● **Rows**
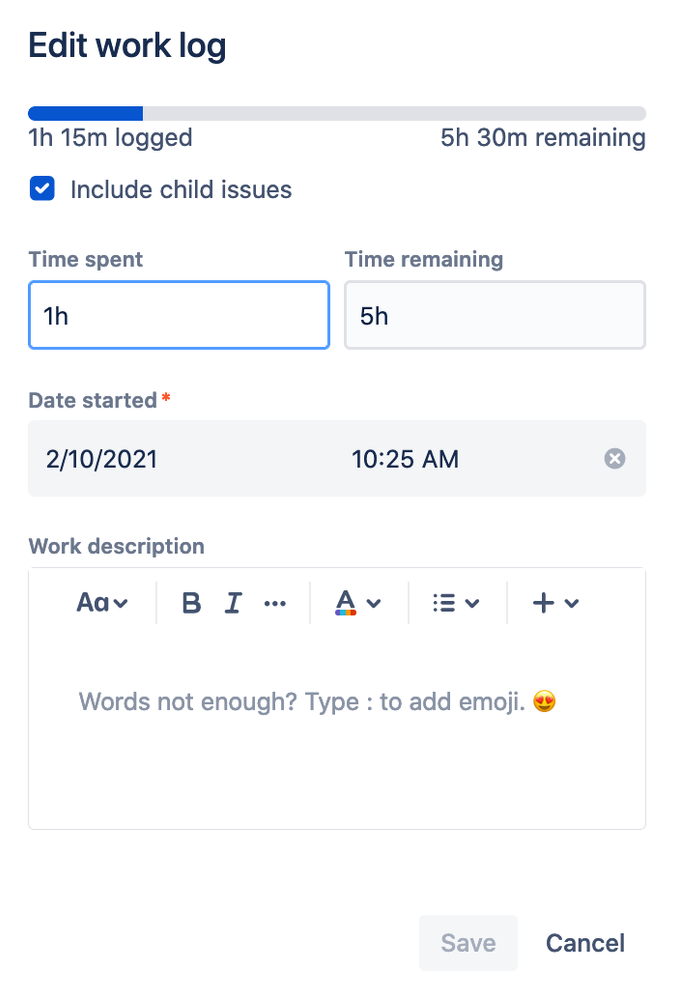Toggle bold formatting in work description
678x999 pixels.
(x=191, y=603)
---
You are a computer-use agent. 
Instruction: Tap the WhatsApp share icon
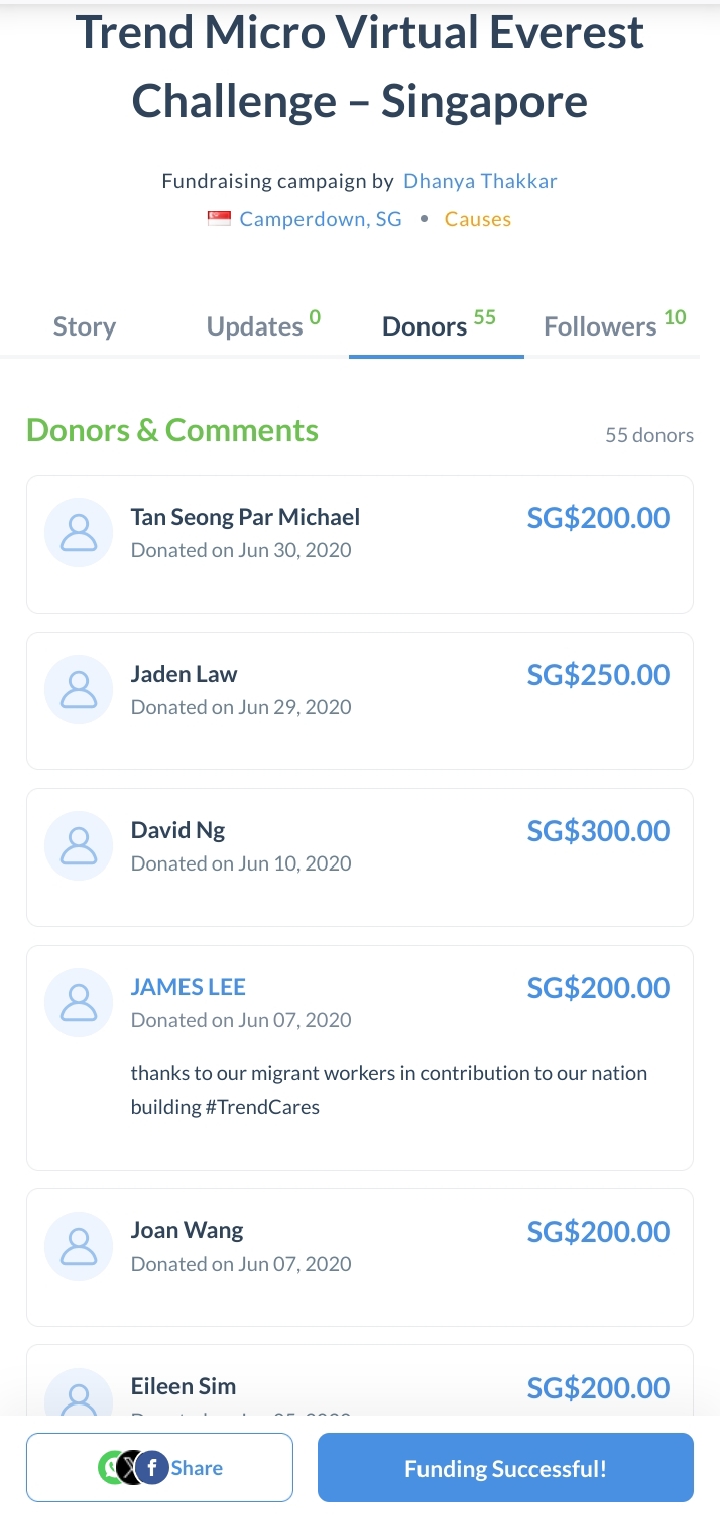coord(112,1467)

● **Requirements**
Please return the records word for word, everything from the line containing "Toggle bold formatting in work description" down to the line containing "(x=191, y=603)", both of those lines included. Leave the pictures out of your answer.

● **Finished answer**
Toggle bold formatting in work description
678x999 pixels.
(x=191, y=603)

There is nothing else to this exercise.